Yönetim sahipleri ile muhâliflerinin takınması gereken tavrın ele
alınmasıyla açığa çıkan odak noktası şudur: Lübnan’da otorite net
bir politika benimsemiş değildir. Tek başına bu bile çürüklüğünün
boyutunu, siyâsî ufkunun darlığını, “huzur ve istikrar” dedikleri
gerçek maslahatlara etki eden büyük meselelerde ne kadar da
ciddiyetsiz olduklarını göstermektedir. Böyle bir yolda olan
devletin âkıbeti kaostur! Bünyesinde yıkıcı dinamitler barındıran ve
tavırlarında net tedbirlerden mahrum siyâsî güçleri bulunan bir
devlet sâfiyetini koruyamayacağı gibi pazarlıklar ve operasyonlar
ocağına düşmekten de kurtulamayacaktır. İnsanlara verilen sözler
artık tükenmiş durumdadır. Bu nedenle hayâl kırıklığına uğramışlar
ve hüsran, keder ve hezîmet sillesini tatmışlardır.

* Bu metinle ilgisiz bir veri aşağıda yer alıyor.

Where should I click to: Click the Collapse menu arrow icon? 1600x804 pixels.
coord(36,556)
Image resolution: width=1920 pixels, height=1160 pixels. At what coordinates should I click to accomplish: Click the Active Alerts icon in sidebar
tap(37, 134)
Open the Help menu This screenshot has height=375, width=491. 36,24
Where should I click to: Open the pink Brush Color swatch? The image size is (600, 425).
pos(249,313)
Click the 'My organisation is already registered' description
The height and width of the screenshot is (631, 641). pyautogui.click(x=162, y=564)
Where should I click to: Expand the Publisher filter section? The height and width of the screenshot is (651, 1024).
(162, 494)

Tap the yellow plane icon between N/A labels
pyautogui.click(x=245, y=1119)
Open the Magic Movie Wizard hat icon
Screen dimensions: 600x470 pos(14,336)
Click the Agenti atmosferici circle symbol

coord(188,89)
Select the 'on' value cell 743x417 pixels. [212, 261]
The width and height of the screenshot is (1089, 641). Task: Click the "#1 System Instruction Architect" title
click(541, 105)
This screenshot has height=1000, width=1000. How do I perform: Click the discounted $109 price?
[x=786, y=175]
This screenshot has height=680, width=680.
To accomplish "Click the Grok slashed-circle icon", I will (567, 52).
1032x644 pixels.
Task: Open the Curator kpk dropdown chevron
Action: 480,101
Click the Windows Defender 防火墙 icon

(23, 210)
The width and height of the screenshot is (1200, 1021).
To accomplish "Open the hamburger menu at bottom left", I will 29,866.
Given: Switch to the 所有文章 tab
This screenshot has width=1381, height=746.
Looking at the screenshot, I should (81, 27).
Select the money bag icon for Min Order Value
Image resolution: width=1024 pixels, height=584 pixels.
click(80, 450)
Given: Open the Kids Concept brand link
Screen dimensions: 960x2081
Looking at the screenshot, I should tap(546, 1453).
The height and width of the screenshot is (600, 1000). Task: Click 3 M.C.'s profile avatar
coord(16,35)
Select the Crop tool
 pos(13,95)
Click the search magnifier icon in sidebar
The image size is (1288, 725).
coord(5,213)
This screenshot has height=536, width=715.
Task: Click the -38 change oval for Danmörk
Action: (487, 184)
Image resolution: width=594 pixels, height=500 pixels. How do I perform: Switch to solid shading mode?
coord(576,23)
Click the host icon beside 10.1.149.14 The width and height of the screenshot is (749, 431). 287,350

Herkesi İslam’ın şer’î siyâseti üzerinde derinden çalışmaya ve onu
benimseye dâvet ediyoruz. Zîra tüm dünya ve içerisindeki Lübnan için
zulmün karanlıklarından, içine düştüğü çukurdan ve çılgın alevlere
atılmaktan tek kurtuluş İslam’dır. İnsanlığın ümidi işte odur. O
vaadedilmiş gelecektir. Allah’ın izniyle önümüzdeki günlerin ve
atılacak sür’atli adımların siyâseti odur. Çünkü adâlet ve nur
sahibi bir devlet, Nübüvvet Minhâcı üzere Râşidî Hilâfet Devleti
tarafından tatbik edilecektir.
Şüphesiz Allah emri üzere ğâlibdir. Velâkin insanları çoğu
bilmezler. [Yûsuf 21]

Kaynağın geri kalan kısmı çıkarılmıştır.